* Task
Each line of the data needs to be transcribed exactly.

* Task input
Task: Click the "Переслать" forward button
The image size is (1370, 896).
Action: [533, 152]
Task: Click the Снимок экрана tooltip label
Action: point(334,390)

* Solution for this exercise
Task: Click the "Переслать" forward button
The image size is (1370, 896).
Action: [533, 152]
Task: Click the Снимок экрана tooltip label
Action: point(334,390)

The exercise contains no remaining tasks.